▶ [ASSIGNMENT]:
Reproduce the entries below exactly, but leave the pictures out.

(DATA EXCERPTS)

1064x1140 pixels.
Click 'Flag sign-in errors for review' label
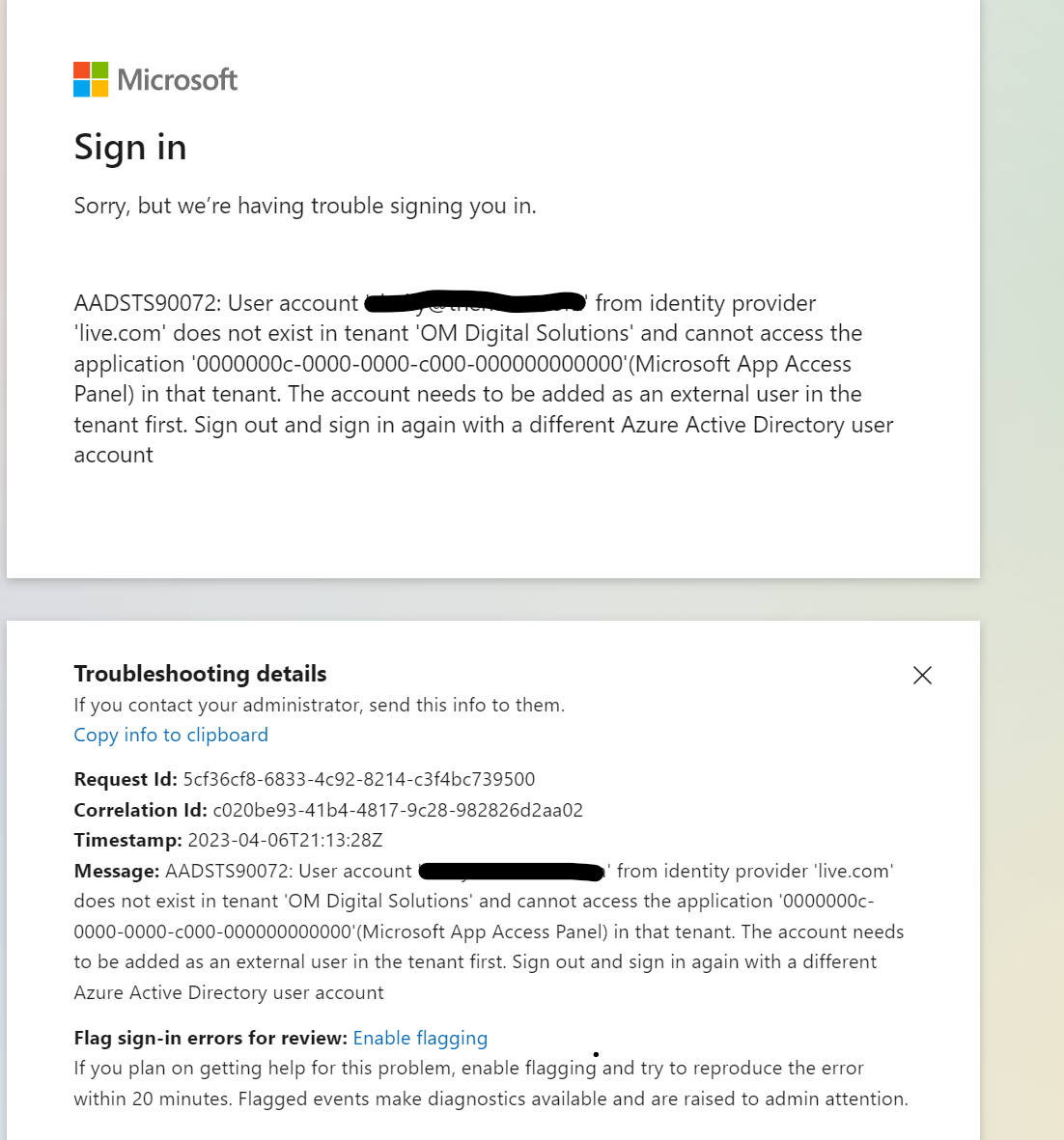pyautogui.click(x=210, y=1039)
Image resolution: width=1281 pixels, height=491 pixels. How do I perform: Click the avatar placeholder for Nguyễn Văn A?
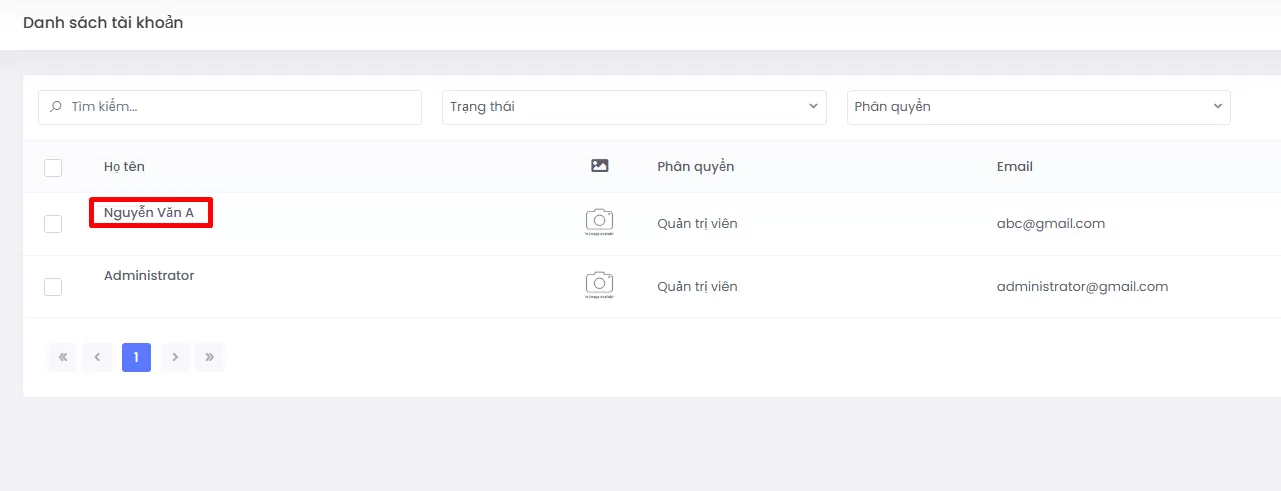(599, 223)
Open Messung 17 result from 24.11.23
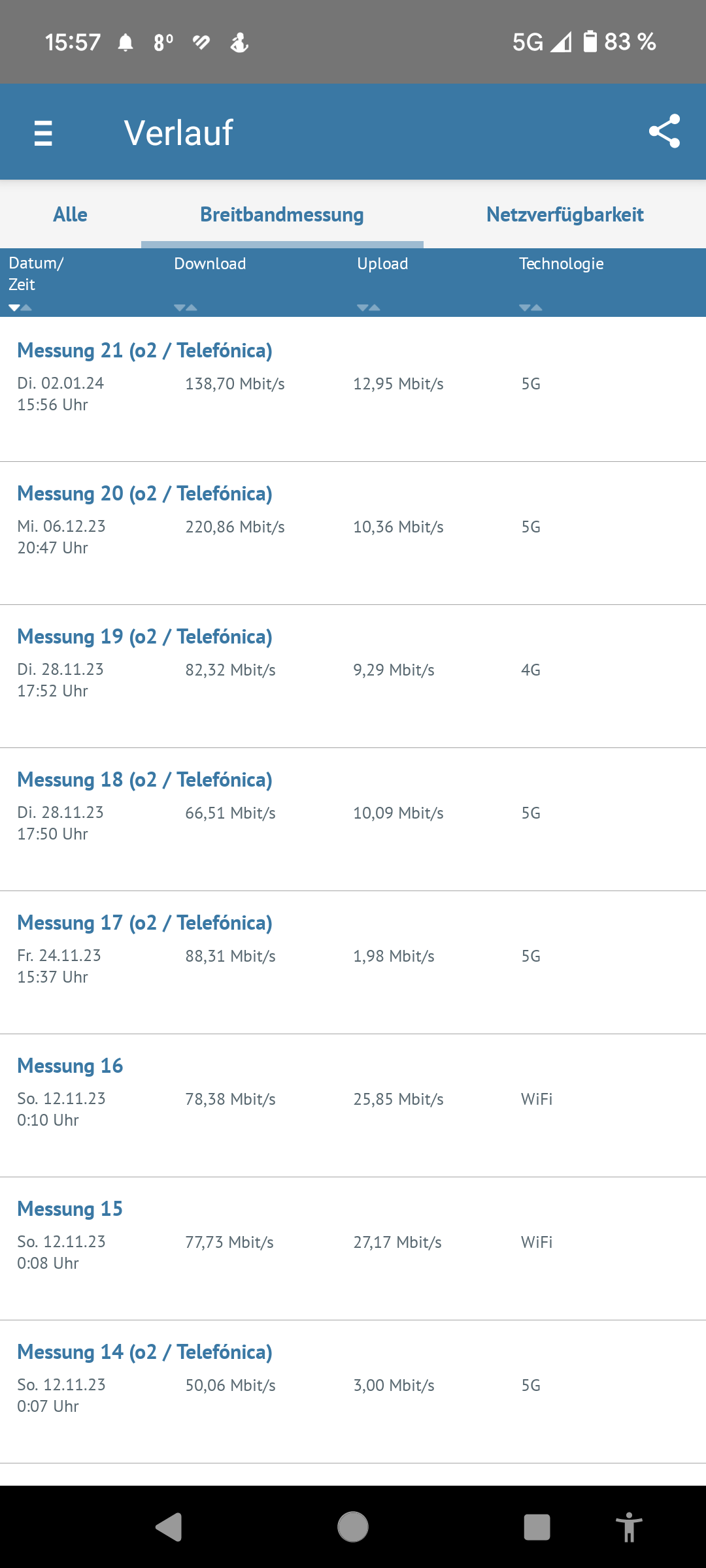 (x=353, y=962)
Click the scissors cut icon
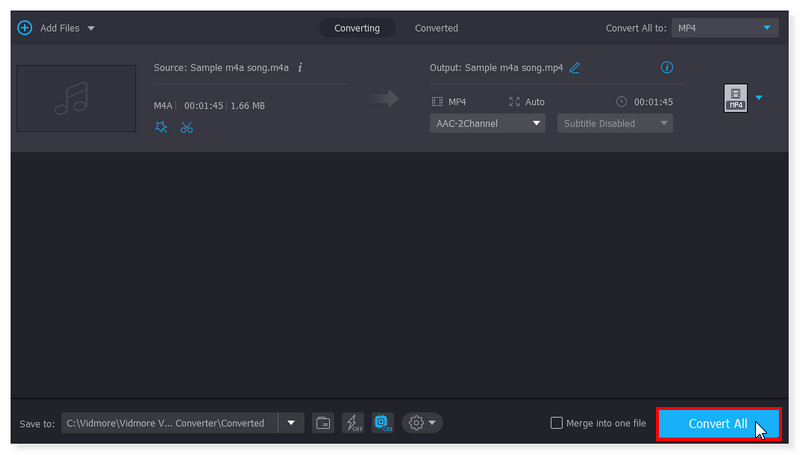The width and height of the screenshot is (800, 455). tap(187, 127)
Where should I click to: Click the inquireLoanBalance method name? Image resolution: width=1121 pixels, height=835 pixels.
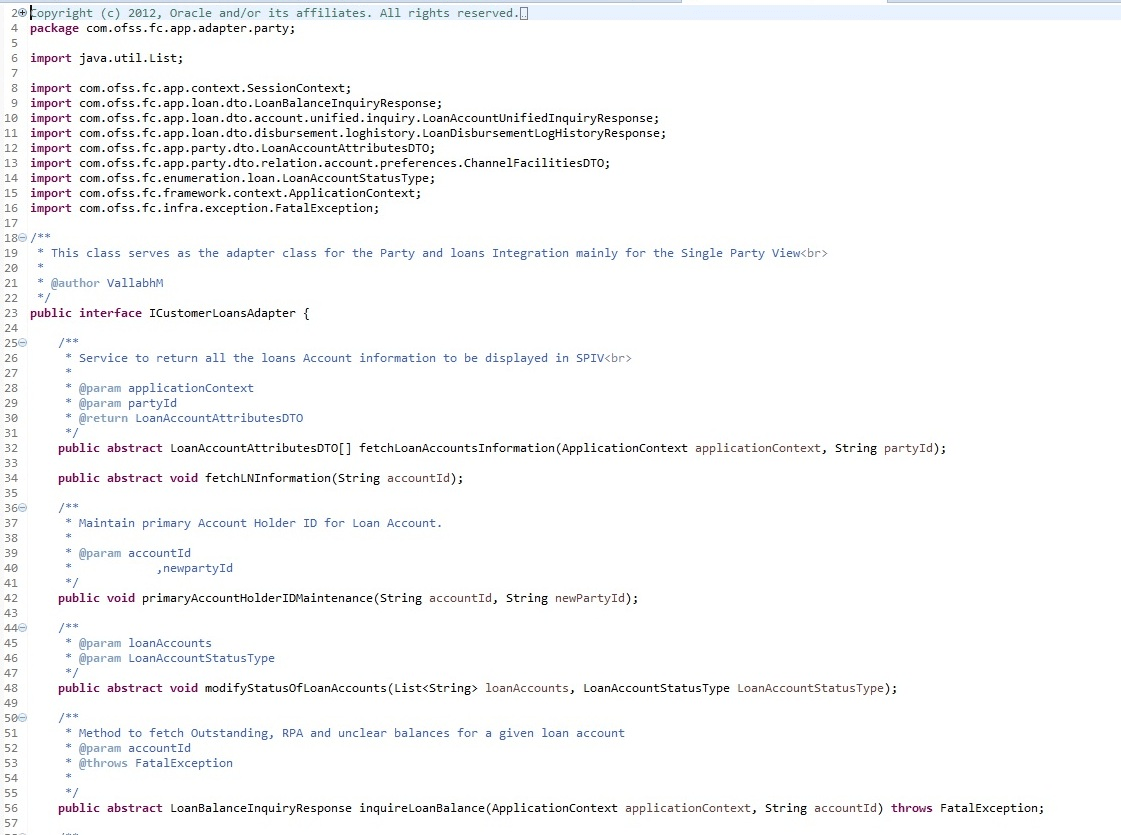tap(420, 807)
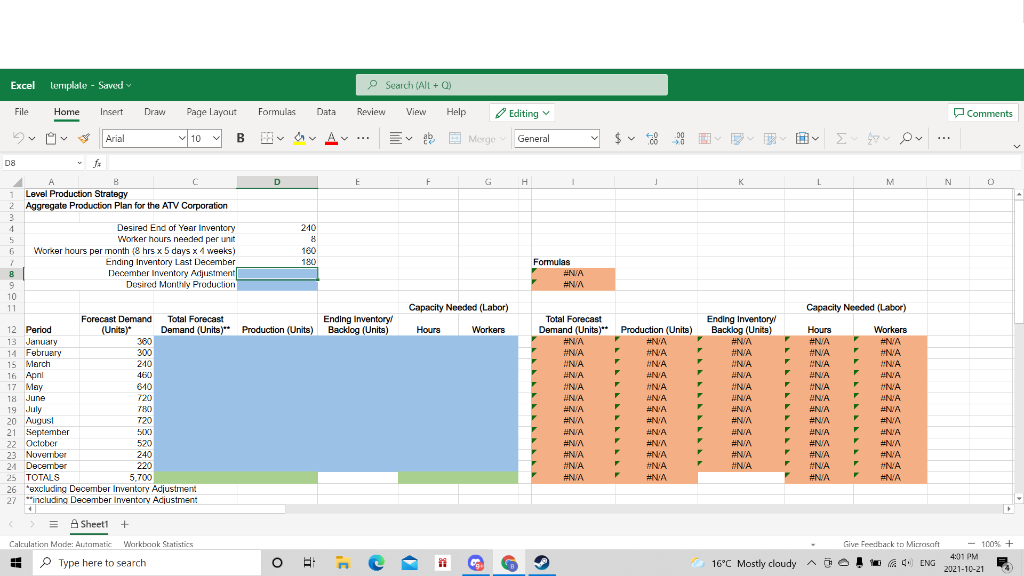
Task: Toggle Wrap Text on the cell
Action: click(427, 138)
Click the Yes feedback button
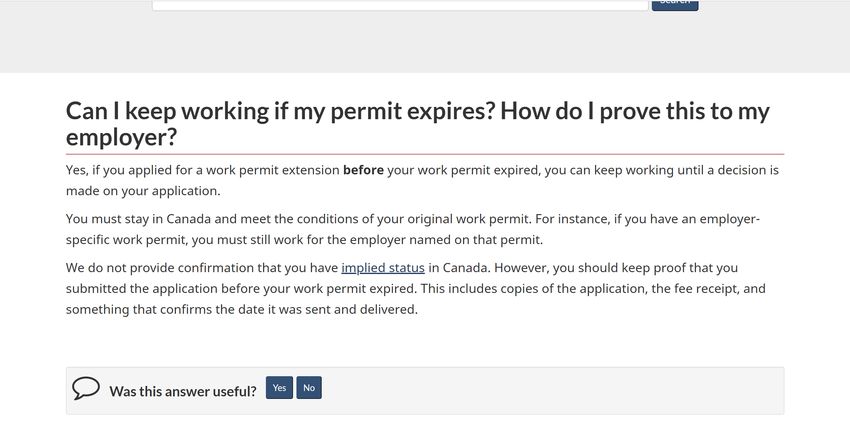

(End DATA EXCERPTS)

▶ [RESPONSE]:
1064x1140 pixels.
Click 'Flag sign-in errors for review' label
pyautogui.click(x=210, y=1039)
Image resolution: width=1281 pixels, height=491 pixels. How do I perform: Click the avatar placeholder for Nguyễn Văn A?
(599, 223)
Open Messung 17 result from 24.11.23
 (x=353, y=962)
Click the scissors cut icon
The width and height of the screenshot is (800, 455). tap(187, 127)
Where should I click to: Click the inquireLoanBalance method name? Image resolution: width=1121 pixels, height=835 pixels.
tap(420, 807)
Task: Toggle Wrap Text on the cell
Action: click(427, 138)
Click the Yes feedback button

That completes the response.